Akan tetapi, menurutnya, situasi saat ini berbeda dengan situasi di awal invasi terjadi, Februari lalu. Kini, hal itu sulit terjadi karena Ukraina telah menyatakan bahwa peresmian aneksasi telah menutup peluang dialog damai.
“Bagi Ukraina, setelah apa yang terjadi minggu ini, bahkan duduk di meja perundingan sama saja dengan menyerah,” kata Baunov.
Tombol Nuklir
Hal ke tiga inilah yang membuat semua orang khawatir. Baunov mengatakan, Putin mengirimkan pesan yang jelas soal penggunaan senjata nuklir.
“Jika Barat terus mengirim senjata ke Ukraina dan menolak untuk menekan Kyiv untuk menyetujui solusi yang akan memuaskan Rusia, Putin dapat menggunakan opsi nuklir,” kata Baunov.
Putin, dalam pandangannya, menginginkan kesetaraan dalam hal kemampuan nuklir.
“Praktis aritmatika.

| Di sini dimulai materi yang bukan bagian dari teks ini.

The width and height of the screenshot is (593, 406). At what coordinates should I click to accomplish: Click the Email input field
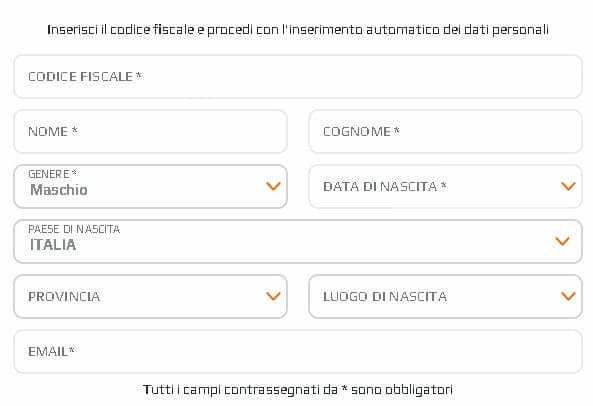coord(298,352)
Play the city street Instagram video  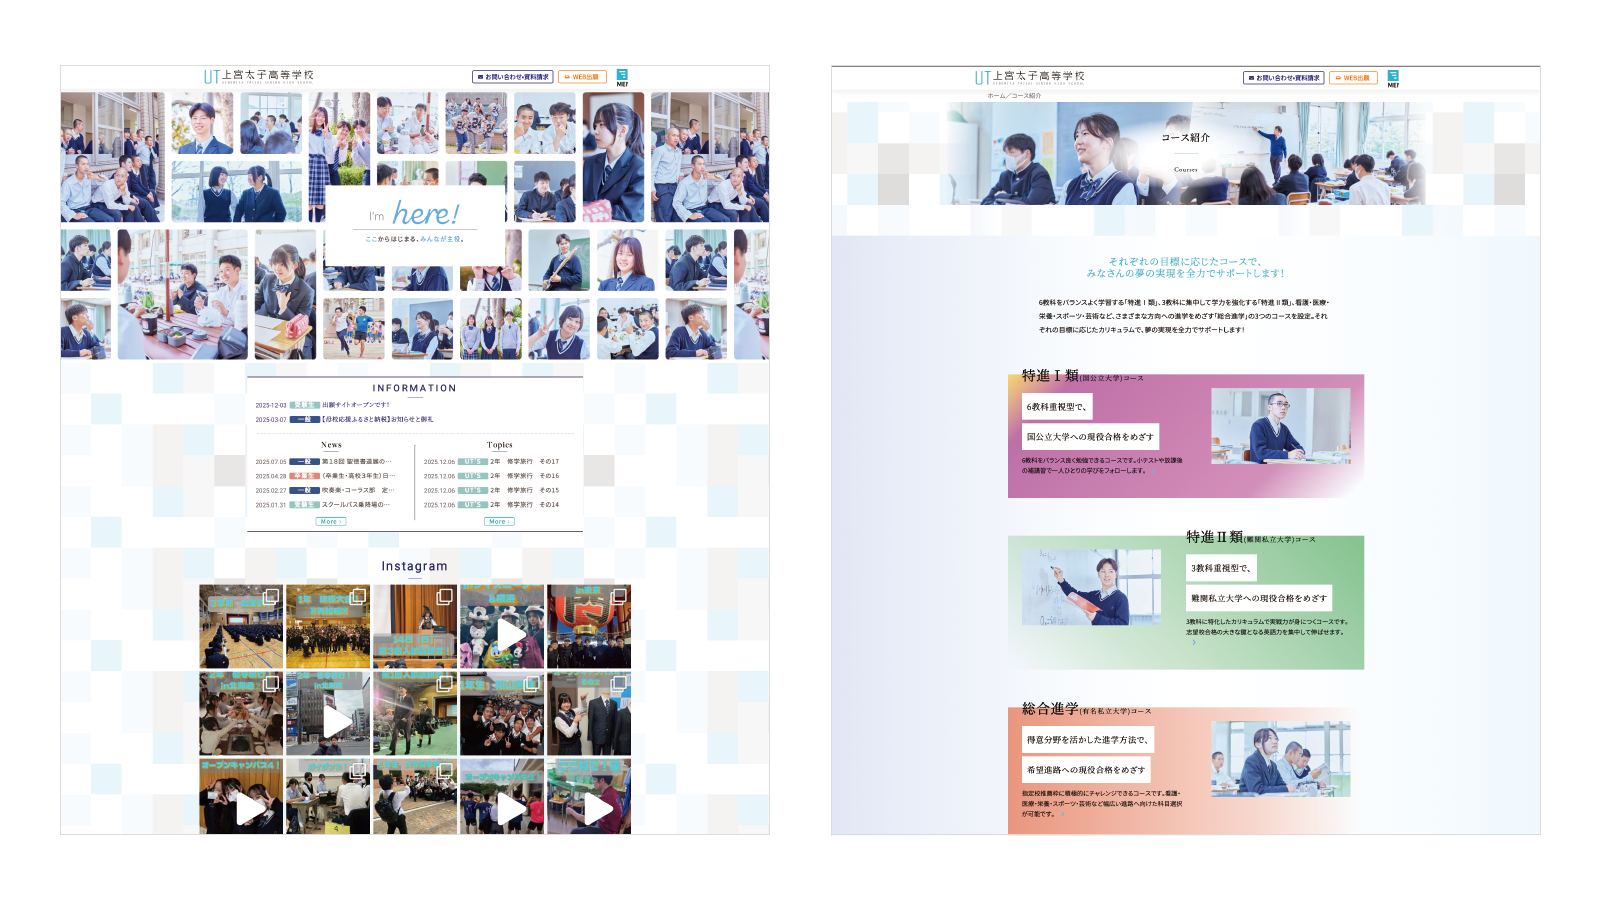pyautogui.click(x=328, y=714)
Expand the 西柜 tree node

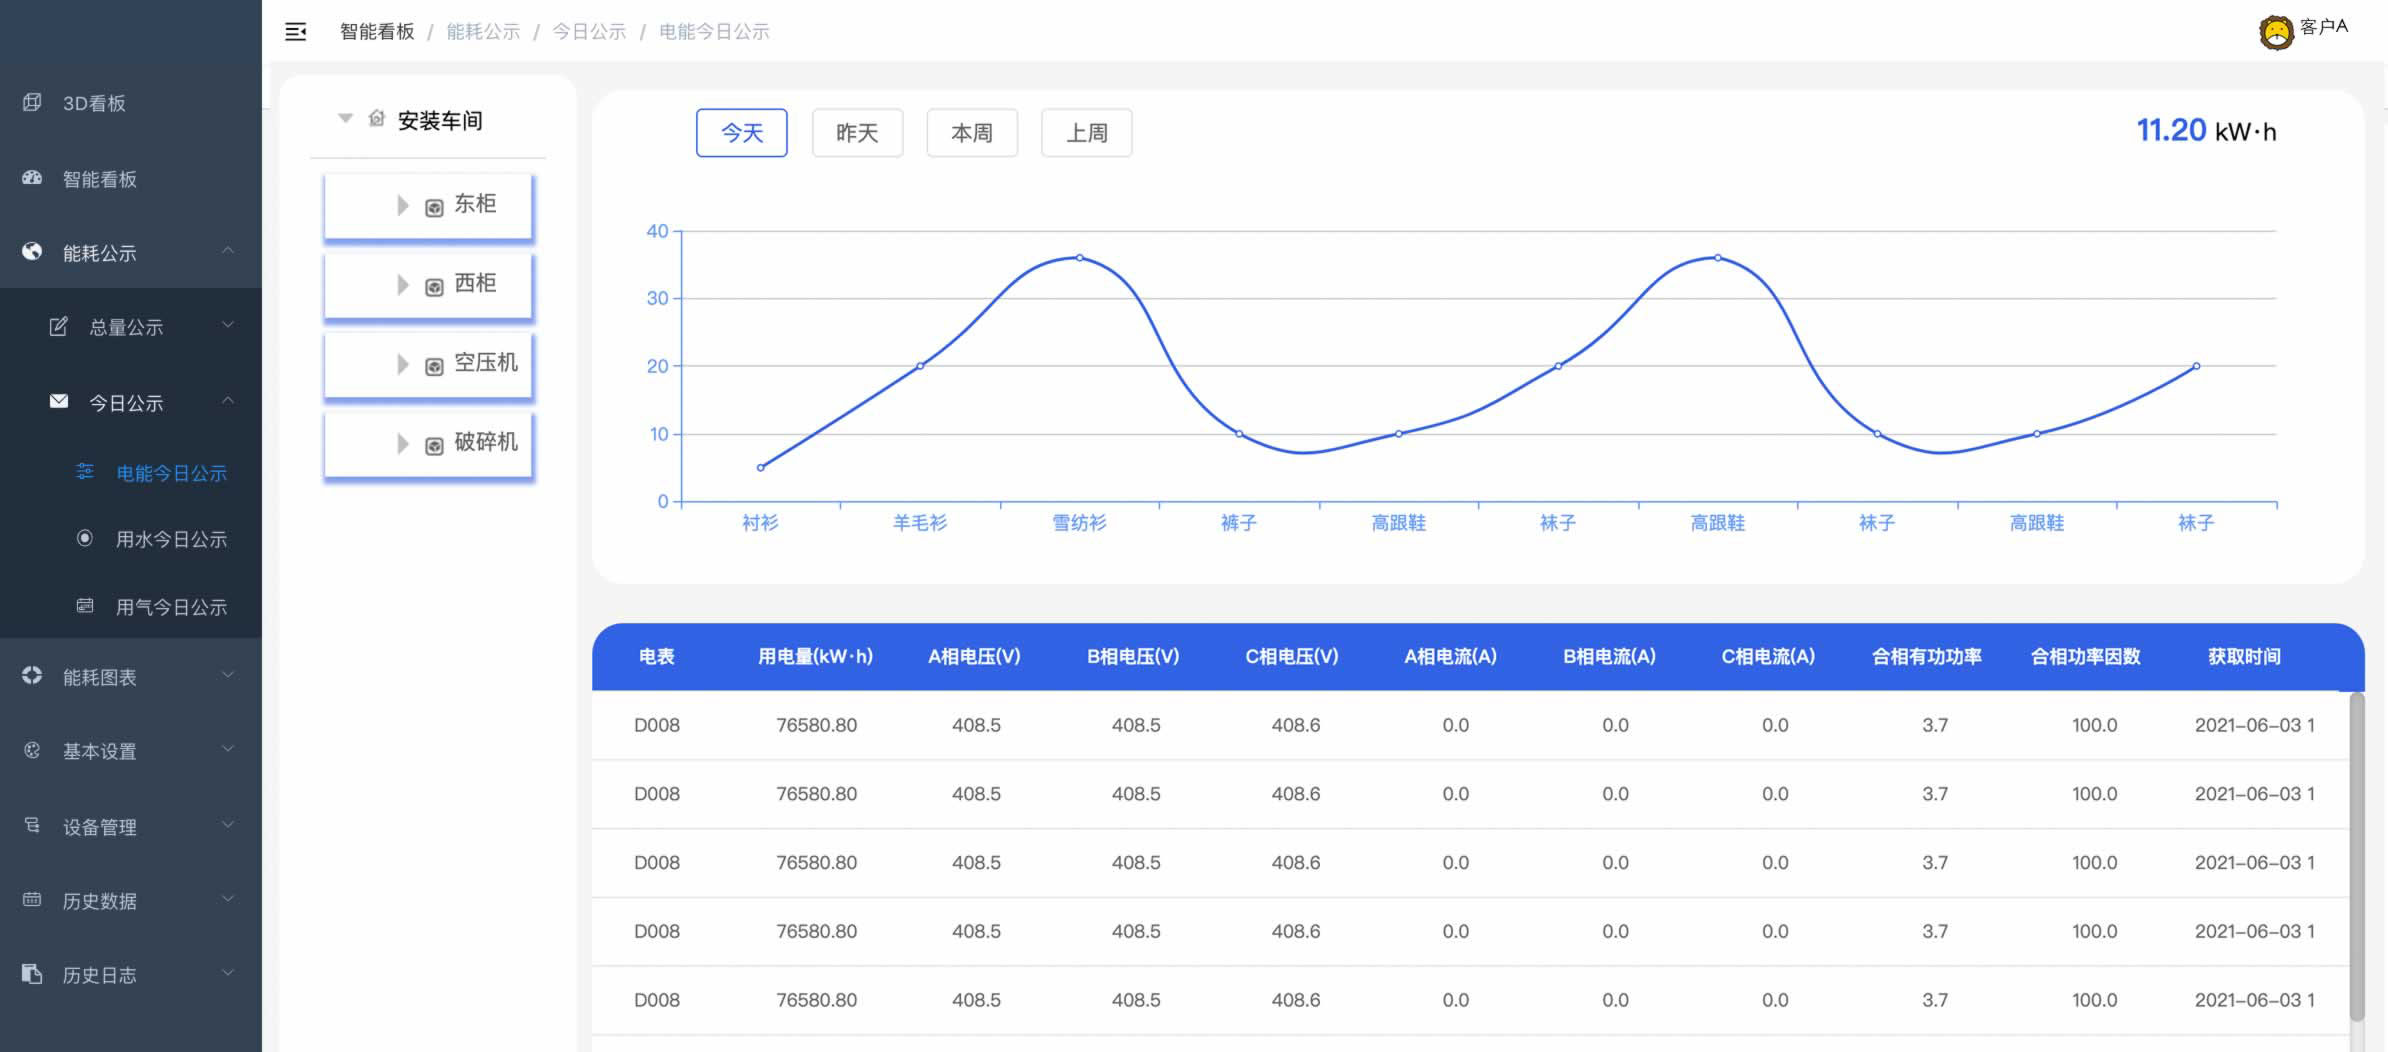404,285
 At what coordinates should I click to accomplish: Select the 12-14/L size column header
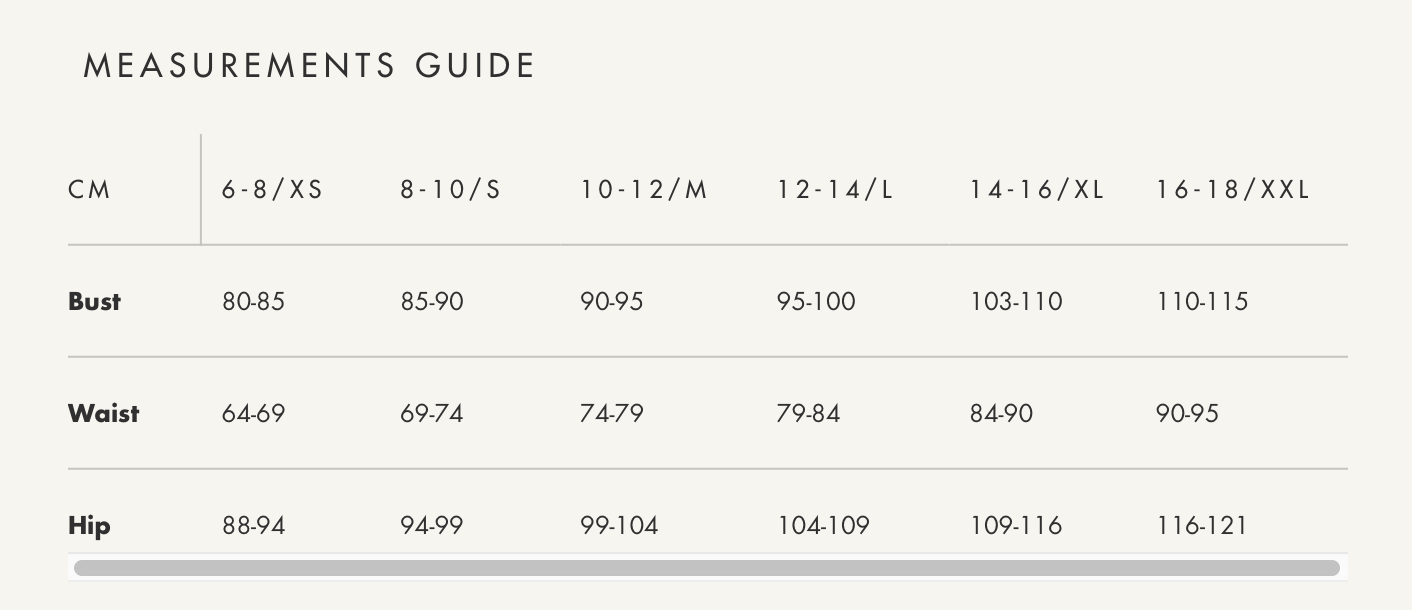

Agar setara dengan Amerika Serikat, Rusia harus menunjukkan bahwa ia dapat melakukan apa pun yang dapat dilakukan oleh orang Amerika, terlepas dari kapan mereka melakukannya atau apa konteksnya,” kata Baunov. Dia menambahkan, pandangan kesetaraan seperti itu adalah pandangan yang sangat tumpul.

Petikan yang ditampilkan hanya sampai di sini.